(WHAT IS NEEDED) Please quote the rows from the line containing "Given: Click the Enamel stone text" through the end of the rows, inclusive, reproducing each line verbatim.

╔══

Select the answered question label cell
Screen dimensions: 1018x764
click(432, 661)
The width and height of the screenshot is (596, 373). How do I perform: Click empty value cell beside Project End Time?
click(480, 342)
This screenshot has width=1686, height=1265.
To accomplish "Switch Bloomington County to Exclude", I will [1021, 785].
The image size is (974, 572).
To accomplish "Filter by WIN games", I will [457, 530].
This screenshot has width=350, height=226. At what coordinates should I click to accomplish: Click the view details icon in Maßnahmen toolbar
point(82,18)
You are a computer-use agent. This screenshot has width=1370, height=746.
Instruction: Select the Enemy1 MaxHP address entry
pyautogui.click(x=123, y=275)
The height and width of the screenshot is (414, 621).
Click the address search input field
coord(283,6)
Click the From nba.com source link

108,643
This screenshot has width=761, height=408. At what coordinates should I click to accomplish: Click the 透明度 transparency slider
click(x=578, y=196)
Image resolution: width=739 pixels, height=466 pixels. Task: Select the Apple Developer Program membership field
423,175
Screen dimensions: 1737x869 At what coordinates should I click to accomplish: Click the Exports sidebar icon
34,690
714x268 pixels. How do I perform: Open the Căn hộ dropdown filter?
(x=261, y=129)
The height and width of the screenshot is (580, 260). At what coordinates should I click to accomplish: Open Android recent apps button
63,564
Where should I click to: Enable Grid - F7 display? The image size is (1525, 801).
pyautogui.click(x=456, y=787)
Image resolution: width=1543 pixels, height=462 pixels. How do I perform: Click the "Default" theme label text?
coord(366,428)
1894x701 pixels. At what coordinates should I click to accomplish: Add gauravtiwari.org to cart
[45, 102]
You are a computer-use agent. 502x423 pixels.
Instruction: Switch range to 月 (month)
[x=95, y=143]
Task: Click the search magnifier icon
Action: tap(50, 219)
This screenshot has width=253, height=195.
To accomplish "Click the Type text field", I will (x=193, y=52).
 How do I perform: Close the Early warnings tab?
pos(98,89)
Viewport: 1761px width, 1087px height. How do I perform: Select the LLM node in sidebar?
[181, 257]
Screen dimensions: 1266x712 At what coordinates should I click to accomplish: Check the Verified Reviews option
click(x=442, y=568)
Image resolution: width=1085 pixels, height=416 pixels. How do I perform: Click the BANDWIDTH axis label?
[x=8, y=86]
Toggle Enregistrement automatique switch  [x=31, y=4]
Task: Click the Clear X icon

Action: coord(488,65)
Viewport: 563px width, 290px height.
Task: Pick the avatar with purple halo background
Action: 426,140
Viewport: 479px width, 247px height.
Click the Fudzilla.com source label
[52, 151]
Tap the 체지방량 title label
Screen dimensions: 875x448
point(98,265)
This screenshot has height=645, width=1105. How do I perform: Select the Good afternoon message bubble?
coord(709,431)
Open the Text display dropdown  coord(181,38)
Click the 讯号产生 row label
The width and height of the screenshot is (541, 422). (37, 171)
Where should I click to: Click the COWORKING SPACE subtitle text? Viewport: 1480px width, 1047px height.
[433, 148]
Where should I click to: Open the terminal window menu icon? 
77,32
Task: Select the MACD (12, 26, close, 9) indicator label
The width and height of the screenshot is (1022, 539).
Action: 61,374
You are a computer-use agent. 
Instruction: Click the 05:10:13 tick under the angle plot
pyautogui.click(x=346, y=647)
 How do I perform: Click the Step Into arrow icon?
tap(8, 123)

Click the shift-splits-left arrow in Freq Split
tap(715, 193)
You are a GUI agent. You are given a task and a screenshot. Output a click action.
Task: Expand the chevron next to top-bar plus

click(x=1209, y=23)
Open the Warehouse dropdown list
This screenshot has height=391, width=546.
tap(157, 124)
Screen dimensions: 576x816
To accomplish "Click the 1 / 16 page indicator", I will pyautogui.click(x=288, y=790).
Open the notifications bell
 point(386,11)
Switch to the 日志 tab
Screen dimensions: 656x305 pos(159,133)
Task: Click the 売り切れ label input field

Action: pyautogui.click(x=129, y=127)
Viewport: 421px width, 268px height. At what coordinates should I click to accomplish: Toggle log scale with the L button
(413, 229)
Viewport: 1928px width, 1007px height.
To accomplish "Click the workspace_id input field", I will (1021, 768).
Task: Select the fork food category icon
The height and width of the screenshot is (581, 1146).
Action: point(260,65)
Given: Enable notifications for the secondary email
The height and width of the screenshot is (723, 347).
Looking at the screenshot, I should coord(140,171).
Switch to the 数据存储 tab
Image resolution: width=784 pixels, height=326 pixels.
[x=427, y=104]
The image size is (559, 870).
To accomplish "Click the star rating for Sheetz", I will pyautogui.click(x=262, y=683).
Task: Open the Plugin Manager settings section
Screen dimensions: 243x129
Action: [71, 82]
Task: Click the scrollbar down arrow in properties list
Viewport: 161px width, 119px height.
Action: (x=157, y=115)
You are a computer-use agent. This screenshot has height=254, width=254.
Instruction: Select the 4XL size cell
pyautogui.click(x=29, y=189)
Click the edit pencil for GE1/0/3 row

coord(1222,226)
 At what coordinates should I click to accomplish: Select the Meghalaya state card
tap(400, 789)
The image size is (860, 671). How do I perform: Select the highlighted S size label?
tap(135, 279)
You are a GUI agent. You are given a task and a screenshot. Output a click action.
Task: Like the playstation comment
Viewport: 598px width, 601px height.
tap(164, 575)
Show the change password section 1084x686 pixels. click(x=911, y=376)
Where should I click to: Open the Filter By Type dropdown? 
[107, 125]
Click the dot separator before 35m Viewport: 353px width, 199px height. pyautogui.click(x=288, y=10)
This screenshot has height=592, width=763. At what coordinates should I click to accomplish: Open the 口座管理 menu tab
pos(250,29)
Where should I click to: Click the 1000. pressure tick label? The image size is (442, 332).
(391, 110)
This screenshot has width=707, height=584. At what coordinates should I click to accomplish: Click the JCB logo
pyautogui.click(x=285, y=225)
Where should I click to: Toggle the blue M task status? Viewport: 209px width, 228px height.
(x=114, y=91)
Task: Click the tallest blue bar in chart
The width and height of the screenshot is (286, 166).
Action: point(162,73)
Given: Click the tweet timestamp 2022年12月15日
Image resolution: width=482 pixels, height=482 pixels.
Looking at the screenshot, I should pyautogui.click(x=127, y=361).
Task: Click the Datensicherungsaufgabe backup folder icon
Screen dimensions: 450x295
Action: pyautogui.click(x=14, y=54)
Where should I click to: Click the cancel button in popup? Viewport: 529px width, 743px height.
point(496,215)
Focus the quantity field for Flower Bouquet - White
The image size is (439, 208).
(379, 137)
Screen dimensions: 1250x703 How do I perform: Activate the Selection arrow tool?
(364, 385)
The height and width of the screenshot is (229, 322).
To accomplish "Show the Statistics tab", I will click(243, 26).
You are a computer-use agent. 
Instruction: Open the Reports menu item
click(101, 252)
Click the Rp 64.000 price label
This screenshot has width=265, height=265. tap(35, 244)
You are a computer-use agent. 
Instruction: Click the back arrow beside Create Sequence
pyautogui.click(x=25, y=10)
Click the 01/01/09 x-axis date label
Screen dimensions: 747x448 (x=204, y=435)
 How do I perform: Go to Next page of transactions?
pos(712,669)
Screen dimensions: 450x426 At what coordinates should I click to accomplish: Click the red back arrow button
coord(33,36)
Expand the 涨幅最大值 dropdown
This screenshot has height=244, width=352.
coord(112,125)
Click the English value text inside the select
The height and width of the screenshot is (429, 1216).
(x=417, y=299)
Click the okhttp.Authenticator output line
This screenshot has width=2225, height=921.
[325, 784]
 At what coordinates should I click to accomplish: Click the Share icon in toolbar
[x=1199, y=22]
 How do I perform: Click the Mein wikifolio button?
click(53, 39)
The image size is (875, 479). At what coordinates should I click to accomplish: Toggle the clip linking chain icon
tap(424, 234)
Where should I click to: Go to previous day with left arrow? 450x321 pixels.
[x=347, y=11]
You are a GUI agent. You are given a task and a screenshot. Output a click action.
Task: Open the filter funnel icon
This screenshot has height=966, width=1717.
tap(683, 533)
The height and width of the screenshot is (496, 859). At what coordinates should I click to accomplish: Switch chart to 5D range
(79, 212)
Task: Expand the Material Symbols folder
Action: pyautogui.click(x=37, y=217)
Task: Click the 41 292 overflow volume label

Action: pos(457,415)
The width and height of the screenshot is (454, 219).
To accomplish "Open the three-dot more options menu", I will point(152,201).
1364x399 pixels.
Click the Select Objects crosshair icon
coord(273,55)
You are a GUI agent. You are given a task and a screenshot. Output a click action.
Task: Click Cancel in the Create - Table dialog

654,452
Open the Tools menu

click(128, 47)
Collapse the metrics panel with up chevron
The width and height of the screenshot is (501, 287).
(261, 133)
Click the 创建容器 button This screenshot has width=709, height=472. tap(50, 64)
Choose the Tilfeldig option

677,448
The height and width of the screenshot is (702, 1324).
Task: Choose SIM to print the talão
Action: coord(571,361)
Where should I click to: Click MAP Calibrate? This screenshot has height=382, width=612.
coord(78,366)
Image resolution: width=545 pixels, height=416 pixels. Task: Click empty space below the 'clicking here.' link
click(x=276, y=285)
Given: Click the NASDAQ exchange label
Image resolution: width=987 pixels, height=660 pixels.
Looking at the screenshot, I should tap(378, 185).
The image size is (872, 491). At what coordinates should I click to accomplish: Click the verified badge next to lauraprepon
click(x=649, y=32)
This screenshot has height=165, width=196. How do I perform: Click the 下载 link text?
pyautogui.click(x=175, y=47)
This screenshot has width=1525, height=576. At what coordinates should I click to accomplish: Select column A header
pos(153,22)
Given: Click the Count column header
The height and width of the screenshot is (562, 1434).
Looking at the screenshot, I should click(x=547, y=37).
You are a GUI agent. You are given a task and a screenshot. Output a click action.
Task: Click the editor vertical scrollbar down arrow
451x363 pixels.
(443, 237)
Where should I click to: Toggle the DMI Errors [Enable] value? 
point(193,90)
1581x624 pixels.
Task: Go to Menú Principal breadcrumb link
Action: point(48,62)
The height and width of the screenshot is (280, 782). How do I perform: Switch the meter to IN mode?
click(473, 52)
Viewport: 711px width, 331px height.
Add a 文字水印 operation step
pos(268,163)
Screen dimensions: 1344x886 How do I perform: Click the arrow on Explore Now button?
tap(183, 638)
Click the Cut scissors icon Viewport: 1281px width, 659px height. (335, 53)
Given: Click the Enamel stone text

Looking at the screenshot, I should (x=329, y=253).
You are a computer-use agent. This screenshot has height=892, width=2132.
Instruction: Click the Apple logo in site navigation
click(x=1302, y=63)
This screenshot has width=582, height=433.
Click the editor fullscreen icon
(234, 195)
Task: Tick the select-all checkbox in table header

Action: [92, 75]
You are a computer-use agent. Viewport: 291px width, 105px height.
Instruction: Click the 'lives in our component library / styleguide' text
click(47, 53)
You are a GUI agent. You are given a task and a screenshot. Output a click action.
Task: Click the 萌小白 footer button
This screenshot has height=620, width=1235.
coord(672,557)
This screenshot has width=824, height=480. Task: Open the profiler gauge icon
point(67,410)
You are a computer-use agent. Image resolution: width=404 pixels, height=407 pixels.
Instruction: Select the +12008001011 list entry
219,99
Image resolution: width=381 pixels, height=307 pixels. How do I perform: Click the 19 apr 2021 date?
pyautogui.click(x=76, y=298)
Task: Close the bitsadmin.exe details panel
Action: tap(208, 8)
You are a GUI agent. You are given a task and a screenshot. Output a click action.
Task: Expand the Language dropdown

╚══

(FINISHED ANSWER)
Given: Click the Enamel stone text

Looking at the screenshot, I should (x=329, y=253).
You are a computer-use agent. This screenshot has height=892, width=2132.
Instruction: Click the Apple logo in site navigation
click(x=1302, y=63)
This screenshot has width=582, height=433.
Click the editor fullscreen icon
(234, 195)
Task: Tick the select-all checkbox in table header

Action: [92, 75]
You are a computer-use agent. Viewport: 291px width, 105px height.
Instruction: Click the 'lives in our component library / styleguide' text
click(47, 53)
You are a GUI agent. You are given a task and a screenshot. Output a click action.
Task: Click the 萌小白 footer button
This screenshot has height=620, width=1235.
coord(672,557)
This screenshot has width=824, height=480. Task: Open the profiler gauge icon
point(67,410)
You are a computer-use agent. Image resolution: width=404 pixels, height=407 pixels.
Instruction: Select the +12008001011 list entry
219,99
Image resolution: width=381 pixels, height=307 pixels. How do I perform: Click the 19 apr 2021 date?
pyautogui.click(x=76, y=298)
Task: Close the bitsadmin.exe details panel
Action: tap(208, 8)
You are a GUI agent. You are given a task and a screenshot. Output a click action.
Task: Expand the Language dropdown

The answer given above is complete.